At the undergrad level, what is usually the case is that you need to choose $x^*$ such that the derivative of $f$ is equal to zero: $$f'(x^*)=0.$$ This is the FOC. The intuition for this condition is that a function attains its extremum (either maximum or minimum) when its derivative is equal to zero (see picture below). [You should be aware that there are more subtleties involved: look up terms like "interior vs corner solutions", "global vs local maximum/minimum", and "saddle point" to learn more].
However, as the picture illustrates, simply finding $x^*$ where $f'(x^*)=0$ is not enough to conclude that $x^*$ is the solution that maximizes or minimizes the objective function. In both graphs, the function attains a zero slope at $x^*$, but $x^*$ is a maximizer in the left graph, but a minimizer in the right graph.
To check whether $x^*$ is a maximizer or a minimizer, you need the SOC. The SOC for maximizer is $$f''(x^*)<0$$ and the SOC for minimizer is $$f''(x^*)> 0.$$ Intuitively, if $x^*$ maximizes $f$, the slope of $f$ around $x^*$ is decreasing. Take the left graph, where $x^*$ is a maximizer. We see that the slope of $f$ is positive on the left of $x^*$ and negative on the right. Thus, around the neighborhood of $x^*$, as $x$ increases, $f'(x)$ decreases. The intuition for the case of minimizer is similar.
For example when you are talking about profit maximization starting from a profit function $\pi(q)$, the main condition for a maximum is that: $$\frac{\partial \pi}{\partial q}=0$$ This is the FOC (first order condition).
Though, to be sure that what you have found above is a true maximum you should also check a 'secondary' condition which is: $$\frac{\partial^2 \pi}{\partial q^2}<0$$ This is called the SOC (second order condition).
The target is to find a local maximum (or minimum) of a function.
If the function is differentiable twice:
In case you function is not differentiable, you can do a more general extremum test.
Note: it's impossible to construct an algorithm to find a global maximum for an arbitrary function.
Neoclassical economists certainly rename those two mathematical methods to first-order conditions and second-order conditions to look cool or for other historical reasons. Why use a name widely used when you can just make one up?

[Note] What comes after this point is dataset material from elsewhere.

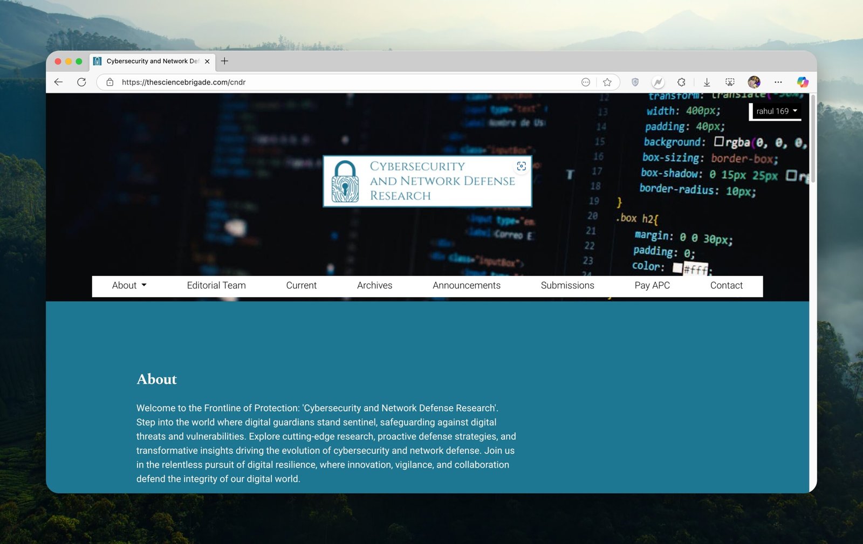Open the rahul 169 user dropdown
Screen dimensions: 863x544
click(x=776, y=111)
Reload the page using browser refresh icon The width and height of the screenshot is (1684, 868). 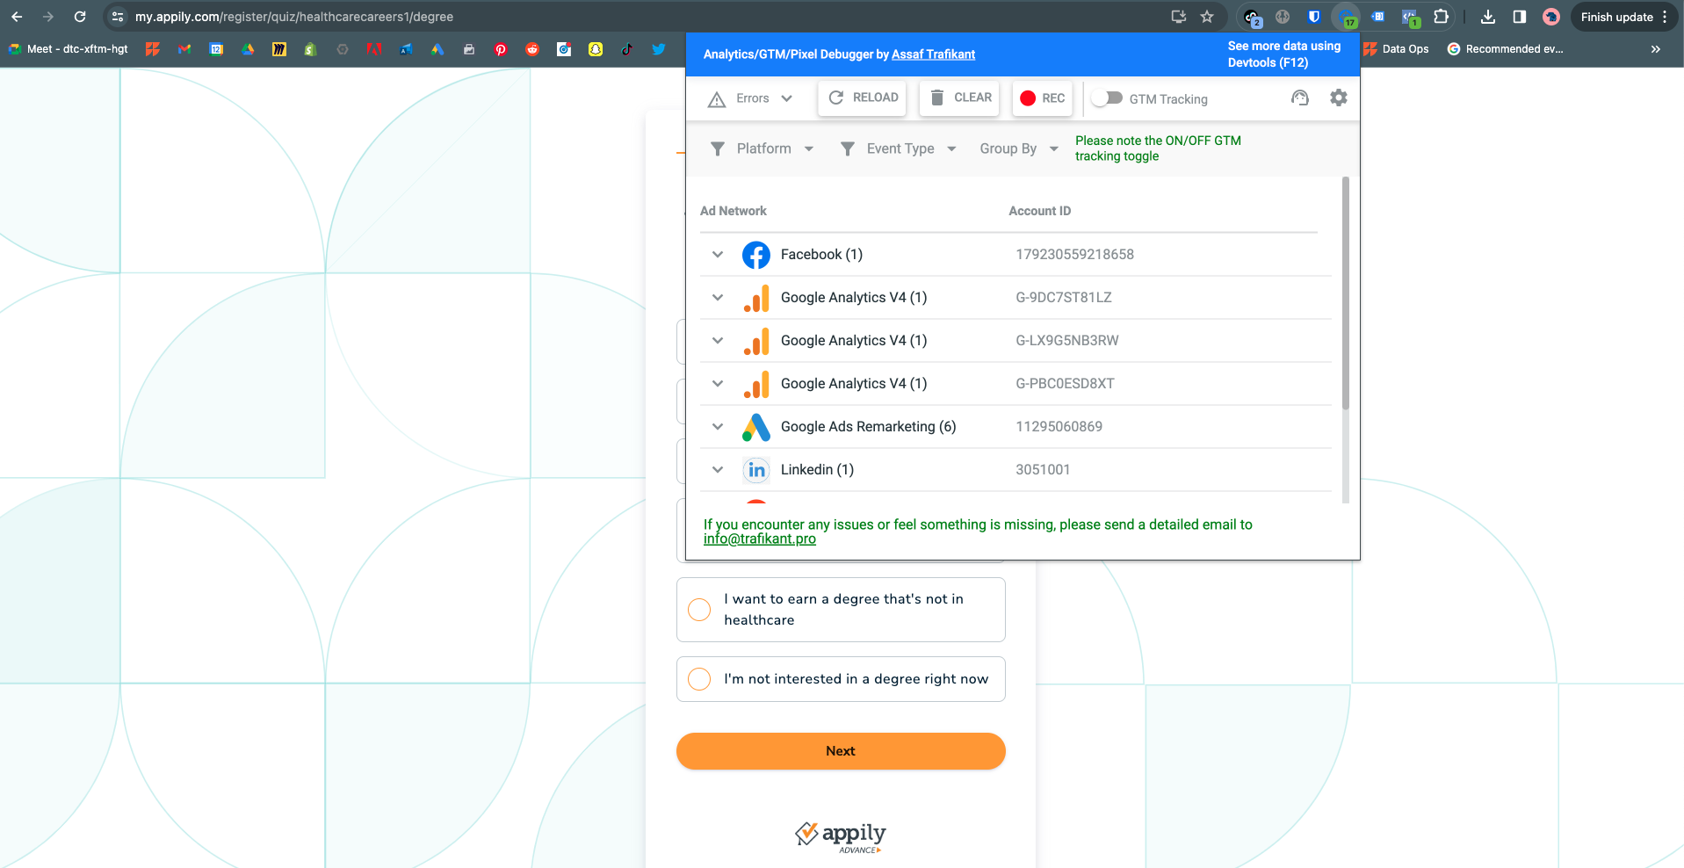[80, 17]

The term is also used on constrained maximization when they use the Lagrange multiplier method and Karush–Kuhn–Tucker conditions. Again, I don't thinks the term is used by non-economist.
These are specific terms related to the use of math in calculation. With a given formula, we can use math to decide a number of fresh formula and expressions. For illustration
Once you have set up the outgrowth of a function, you can in fact take an alternate outgrowth (alternate order condition) which we frequently take over to find whether pitches of lines are positive or negative, or whether they're outsides or minimums. These are just fine tools and ways also to break profitable problems.